START Supplied entries

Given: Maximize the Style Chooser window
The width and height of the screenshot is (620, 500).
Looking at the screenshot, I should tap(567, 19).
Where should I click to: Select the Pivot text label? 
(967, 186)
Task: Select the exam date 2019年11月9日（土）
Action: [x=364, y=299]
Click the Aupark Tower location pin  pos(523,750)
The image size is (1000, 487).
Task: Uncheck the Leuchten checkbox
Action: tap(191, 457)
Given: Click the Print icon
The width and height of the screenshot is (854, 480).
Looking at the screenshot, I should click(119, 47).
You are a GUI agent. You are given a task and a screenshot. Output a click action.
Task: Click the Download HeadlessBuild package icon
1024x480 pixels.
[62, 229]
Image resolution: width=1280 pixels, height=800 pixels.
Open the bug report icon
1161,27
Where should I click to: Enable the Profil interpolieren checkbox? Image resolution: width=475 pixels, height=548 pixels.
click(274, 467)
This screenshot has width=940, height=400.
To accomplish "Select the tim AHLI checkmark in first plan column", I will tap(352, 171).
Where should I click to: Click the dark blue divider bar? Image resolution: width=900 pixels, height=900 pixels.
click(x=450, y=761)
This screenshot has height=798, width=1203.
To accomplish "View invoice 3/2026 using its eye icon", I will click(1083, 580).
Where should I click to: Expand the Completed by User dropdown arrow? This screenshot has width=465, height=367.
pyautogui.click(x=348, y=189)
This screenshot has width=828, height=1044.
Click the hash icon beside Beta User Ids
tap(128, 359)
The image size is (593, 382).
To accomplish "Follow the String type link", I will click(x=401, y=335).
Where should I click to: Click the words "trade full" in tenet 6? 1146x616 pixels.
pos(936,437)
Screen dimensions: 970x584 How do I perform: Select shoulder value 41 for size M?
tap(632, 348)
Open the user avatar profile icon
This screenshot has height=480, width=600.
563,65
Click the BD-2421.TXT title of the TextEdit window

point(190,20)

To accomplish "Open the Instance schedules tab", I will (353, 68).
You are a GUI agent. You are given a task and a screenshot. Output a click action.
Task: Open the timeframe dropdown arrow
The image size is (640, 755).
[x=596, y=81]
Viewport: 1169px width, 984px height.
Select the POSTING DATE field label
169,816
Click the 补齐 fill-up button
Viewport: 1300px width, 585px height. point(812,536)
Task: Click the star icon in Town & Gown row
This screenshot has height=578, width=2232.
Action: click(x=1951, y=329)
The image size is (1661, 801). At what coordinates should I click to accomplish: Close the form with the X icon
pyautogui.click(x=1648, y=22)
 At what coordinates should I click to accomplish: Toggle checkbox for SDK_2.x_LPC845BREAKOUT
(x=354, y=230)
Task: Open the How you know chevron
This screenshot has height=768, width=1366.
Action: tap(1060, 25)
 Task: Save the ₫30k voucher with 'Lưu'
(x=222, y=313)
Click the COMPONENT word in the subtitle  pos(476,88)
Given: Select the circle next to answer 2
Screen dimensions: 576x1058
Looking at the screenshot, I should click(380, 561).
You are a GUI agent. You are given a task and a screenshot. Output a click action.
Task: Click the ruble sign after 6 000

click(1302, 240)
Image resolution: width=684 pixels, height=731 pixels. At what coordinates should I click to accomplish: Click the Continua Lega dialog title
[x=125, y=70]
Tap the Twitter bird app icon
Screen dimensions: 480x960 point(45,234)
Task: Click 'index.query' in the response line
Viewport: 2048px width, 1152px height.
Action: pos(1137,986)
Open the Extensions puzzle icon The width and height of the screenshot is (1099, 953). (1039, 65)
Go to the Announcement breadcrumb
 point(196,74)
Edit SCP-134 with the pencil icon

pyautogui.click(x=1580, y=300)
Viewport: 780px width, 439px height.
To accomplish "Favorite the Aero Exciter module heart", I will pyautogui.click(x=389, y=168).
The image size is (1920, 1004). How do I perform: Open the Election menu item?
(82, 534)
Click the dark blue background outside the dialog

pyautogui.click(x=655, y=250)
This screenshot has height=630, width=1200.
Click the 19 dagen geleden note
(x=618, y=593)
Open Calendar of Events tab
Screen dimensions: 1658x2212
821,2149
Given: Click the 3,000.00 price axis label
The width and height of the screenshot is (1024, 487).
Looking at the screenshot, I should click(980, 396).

END Supplied entries

* _Problem statement_
When you answer, output all of the material exactly as it appears above.

* _Result of the task_
Given: Maximize the Style Chooser window
The width and height of the screenshot is (620, 500).
Looking at the screenshot, I should tap(567, 19).
Where should I click to: Select the Pivot text label? 
(967, 186)
Task: Select the exam date 2019年11月9日（土）
Action: [x=364, y=299]
Click the Aupark Tower location pin  pos(523,750)
The image size is (1000, 487).
Task: Uncheck the Leuchten checkbox
Action: tap(191, 457)
Given: Click the Print icon
The width and height of the screenshot is (854, 480).
Looking at the screenshot, I should click(119, 47).
You are a GUI agent. You are given a task and a screenshot. Output a click action.
Task: Click the Download HeadlessBuild package icon
1024x480 pixels.
[62, 229]
Image resolution: width=1280 pixels, height=800 pixels.
Open the bug report icon
1161,27
Where should I click to: Enable the Profil interpolieren checkbox? Image resolution: width=475 pixels, height=548 pixels.
click(274, 467)
This screenshot has width=940, height=400.
To accomplish "Select the tim AHLI checkmark in first plan column", I will tap(352, 171).
Where should I click to: Click the dark blue divider bar? Image resolution: width=900 pixels, height=900 pixels.
click(x=450, y=761)
This screenshot has height=798, width=1203.
To accomplish "View invoice 3/2026 using its eye icon", I will click(1083, 580).
Where should I click to: Expand the Completed by User dropdown arrow? This screenshot has width=465, height=367.
pyautogui.click(x=348, y=189)
This screenshot has width=828, height=1044.
Click the hash icon beside Beta User Ids
tap(128, 359)
The image size is (593, 382).
To accomplish "Follow the String type link", I will click(x=401, y=335).
Where should I click to: Click the words "trade full" in tenet 6? 1146x616 pixels.
pos(936,437)
Screen dimensions: 970x584 How do I perform: Select shoulder value 41 for size M?
tap(632, 348)
Open the user avatar profile icon
This screenshot has height=480, width=600.
563,65
Click the BD-2421.TXT title of the TextEdit window

point(190,20)

To accomplish "Open the Instance schedules tab", I will (353, 68).
You are a GUI agent. You are given a task and a screenshot. Output a click action.
Task: Open the timeframe dropdown arrow
The image size is (640, 755).
[x=596, y=81]
Viewport: 1169px width, 984px height.
Select the POSTING DATE field label
169,816
Click the 补齐 fill-up button
Viewport: 1300px width, 585px height. point(812,536)
Task: Click the star icon in Town & Gown row
This screenshot has height=578, width=2232.
Action: click(x=1951, y=329)
The image size is (1661, 801). At what coordinates should I click to accomplish: Close the form with the X icon
pyautogui.click(x=1648, y=22)
 At what coordinates should I click to accomplish: Toggle checkbox for SDK_2.x_LPC845BREAKOUT
(x=354, y=230)
Task: Open the How you know chevron
This screenshot has height=768, width=1366.
Action: tap(1060, 25)
 Task: Save the ₫30k voucher with 'Lưu'
(x=222, y=313)
Click the COMPONENT word in the subtitle  pos(476,88)
Given: Select the circle next to answer 2
Screen dimensions: 576x1058
Looking at the screenshot, I should click(380, 561).
You are a GUI agent. You are given a task and a screenshot. Output a click action.
Task: Click the ruble sign after 6 000

click(1302, 240)
Image resolution: width=684 pixels, height=731 pixels. At what coordinates should I click to accomplish: Click the Continua Lega dialog title
[x=125, y=70]
Tap the Twitter bird app icon
Screen dimensions: 480x960 point(45,234)
Task: Click 'index.query' in the response line
Viewport: 2048px width, 1152px height.
Action: pos(1137,986)
Open the Extensions puzzle icon The width and height of the screenshot is (1099, 953). (1039, 65)
Go to the Announcement breadcrumb
 point(196,74)
Edit SCP-134 with the pencil icon

pyautogui.click(x=1580, y=300)
Viewport: 780px width, 439px height.
To accomplish "Favorite the Aero Exciter module heart", I will pyautogui.click(x=389, y=168).
The image size is (1920, 1004). How do I perform: Open the Election menu item?
(82, 534)
Click the dark blue background outside the dialog

pyautogui.click(x=655, y=250)
This screenshot has height=630, width=1200.
Click the 19 dagen geleden note
(x=618, y=593)
Open Calendar of Events tab
Screen dimensions: 1658x2212
821,2149
Given: Click the 3,000.00 price axis label
The width and height of the screenshot is (1024, 487).
Looking at the screenshot, I should click(980, 396).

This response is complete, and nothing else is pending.